Facebook reportedly has over 500 million user accounts, up from something over 400 million last September, which hardly sounds as if the site is experiencing an exodus. Against that the ‘We’re Quitting Facebook’ movement can cite 16,090 users who are heading for the virtual door on the appointed day of protest, 31 May.
It might be a symbolic protest punching way above its numbers, but it is still remarkably small given what look like justified concerns.
The Facebook security issue has a number of layers of worry. It’s hard to work out which of these is the biggest threat, long term. I suspect it is not the predictable rise of rogue apps trying to lure people to malware because that is almost unavoidable and can be controlled with diligent policing.
The best example of this is the sizable distracting beach babe attack of recent days. The Internet is full of this kind of stuff and the issue for Facebook is really about not allowing criminals to exploit the implied web of trust that the service is supposed to offer. Its business model depends on enabling third-party apps so this is always a risk.

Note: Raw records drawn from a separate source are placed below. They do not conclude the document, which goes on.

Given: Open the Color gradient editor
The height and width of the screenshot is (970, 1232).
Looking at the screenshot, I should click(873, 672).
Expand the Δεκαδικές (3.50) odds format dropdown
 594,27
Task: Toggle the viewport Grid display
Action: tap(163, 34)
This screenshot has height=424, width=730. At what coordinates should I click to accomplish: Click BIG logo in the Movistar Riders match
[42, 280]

Next up are actual software flaws in the service itself, including one from last week that allowed unauthorised individuals delete Facebook users’ friends. This is a pretty basic hack of the sort seen on all services from time to time.

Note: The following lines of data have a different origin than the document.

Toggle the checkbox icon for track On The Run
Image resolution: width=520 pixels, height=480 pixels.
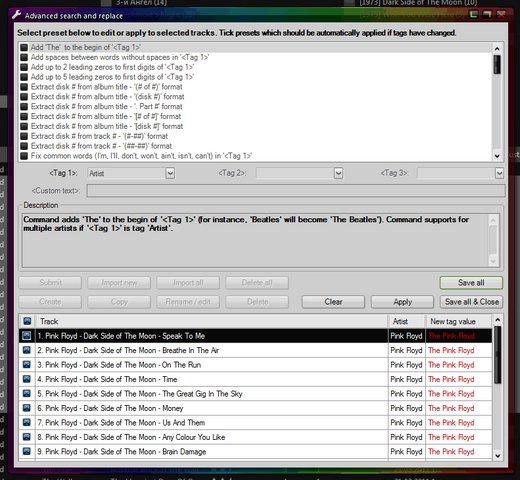coord(27,365)
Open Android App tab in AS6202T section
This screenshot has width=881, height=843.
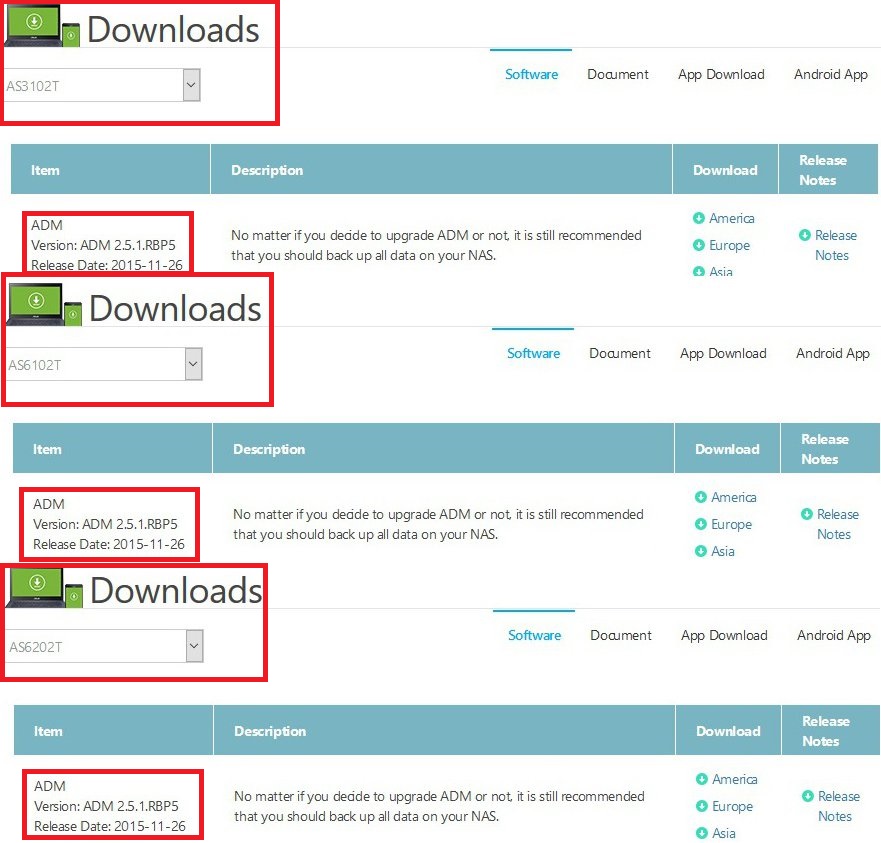[834, 635]
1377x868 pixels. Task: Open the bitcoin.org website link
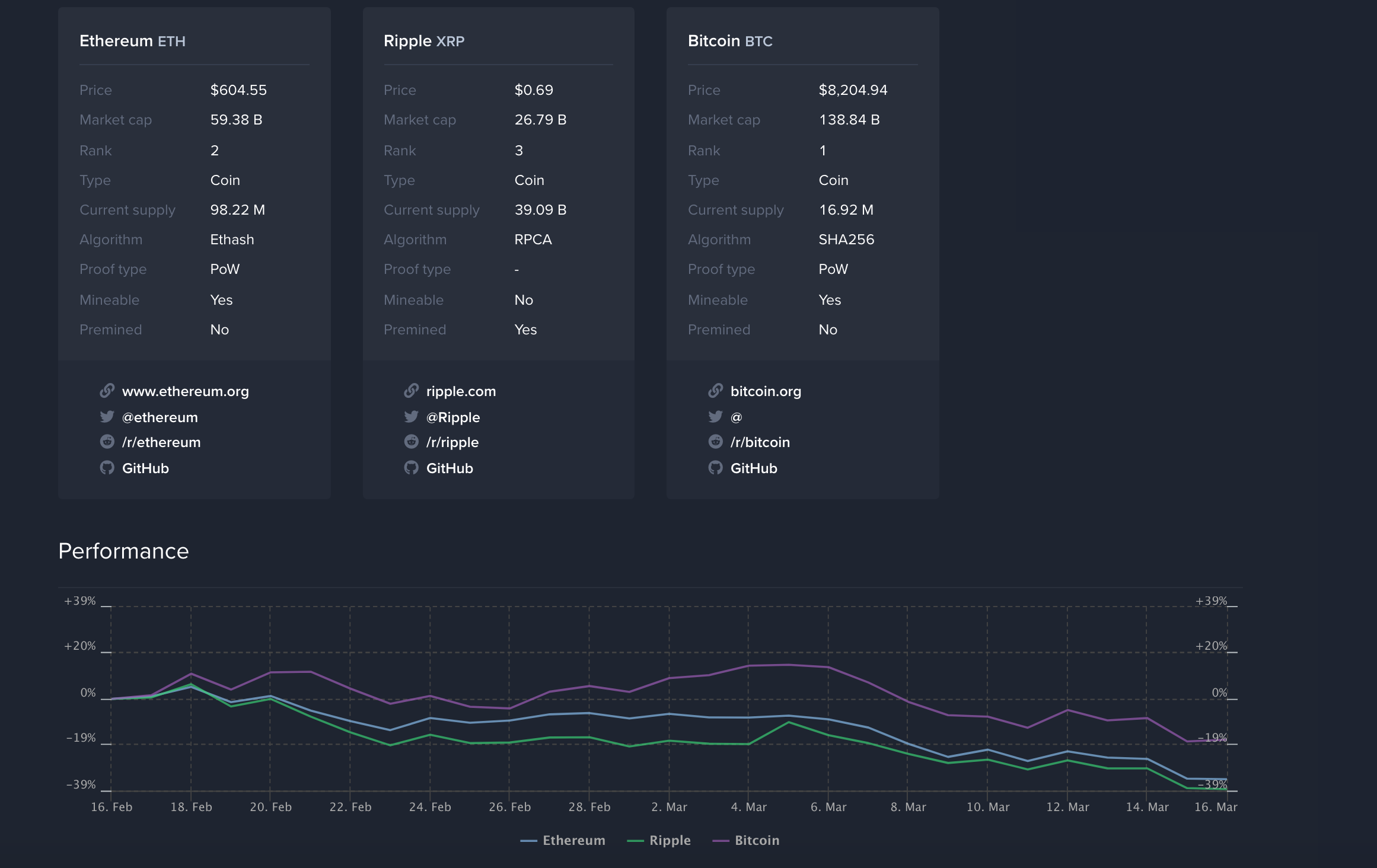(766, 391)
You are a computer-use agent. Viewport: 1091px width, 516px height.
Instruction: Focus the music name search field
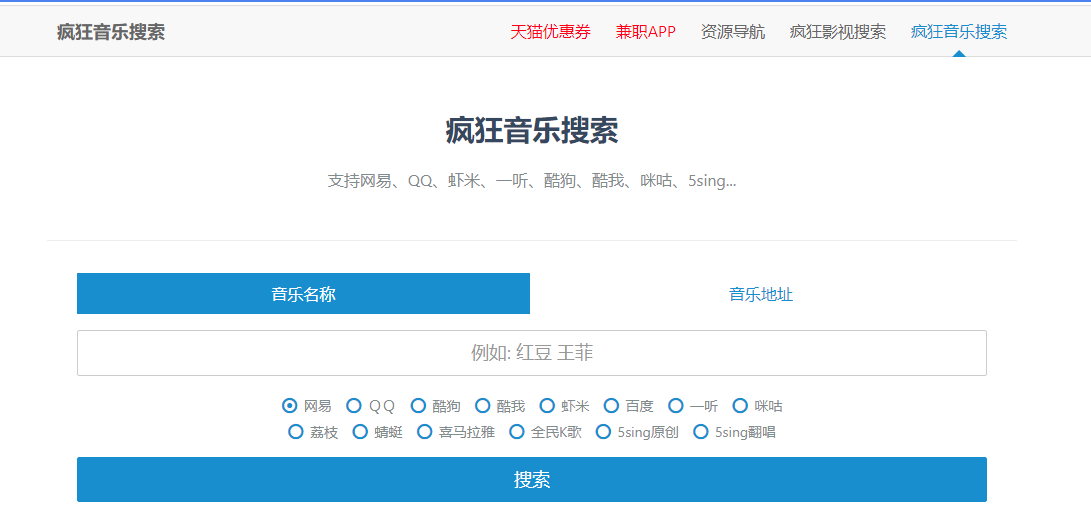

The third and potentially most serious layer is how Facebook itself handles user data and to whom it gives access, and how it explains all of this to its users.
The accusation is that Facebook’s privacy controls are too complex, that is shares data with third parties without explaining that it is doing this, and even that the service can be incredibly difficult to drop without the user leaving indelible traces behind them.

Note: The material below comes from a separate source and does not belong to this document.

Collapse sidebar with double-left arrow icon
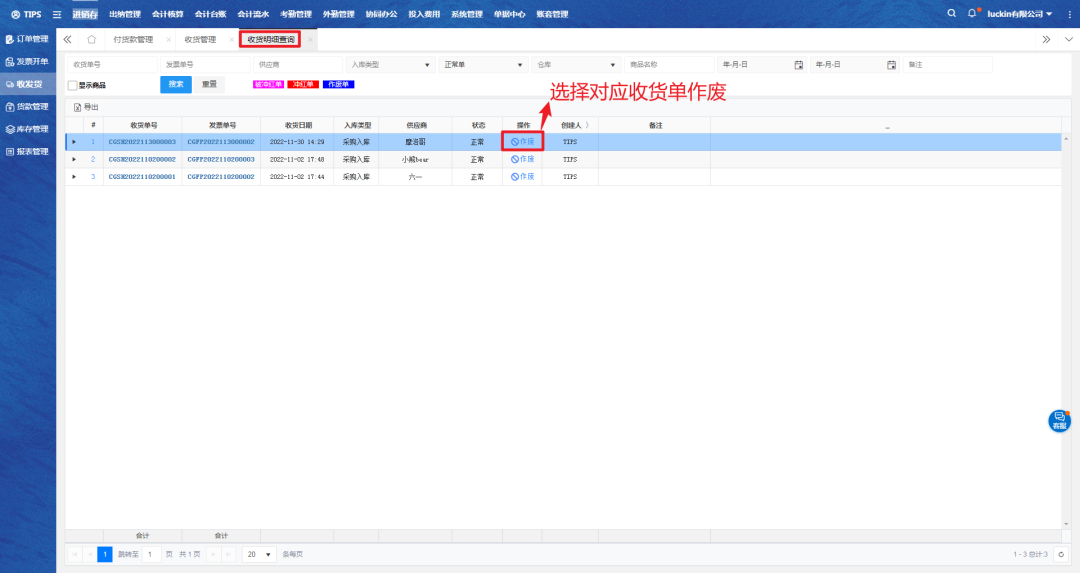Screen dimensions: 1080x573 [x=67, y=40]
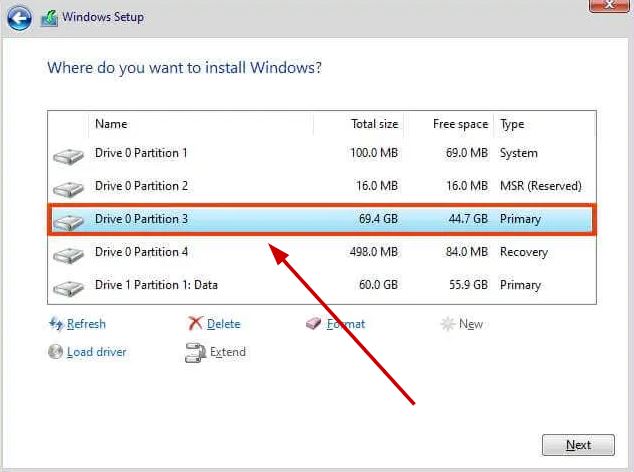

Facebook’s perfect storm is to have experienced all of the above in the space of a few days, although CEO Mark Zuckerberg will imminently announce an overhauled privacy setup.
The bald fact about Facebook, and social networking sites in general, is that they weren’t built to be particularly private. They were also built to be free at the point of use, which relegated the users and their concerns down the worry scale.
This is and always has been, the issue at the heart of the Internet. If you don’t pay, you will tend not to be consulted and change to the service will happen without you being asked about it in advance. Now add hundreds of millions of users to the mix and the scale of this assumption starts to looks naive. The bigger something gets, the more its deficiencies become magnified.
My main is to remember that Facebook’s size and power should give users cause to think through its value carefully. If its attraction is as a walled garden from the badness of the Internet then remember that the same wall can also stop people getting out as well as in.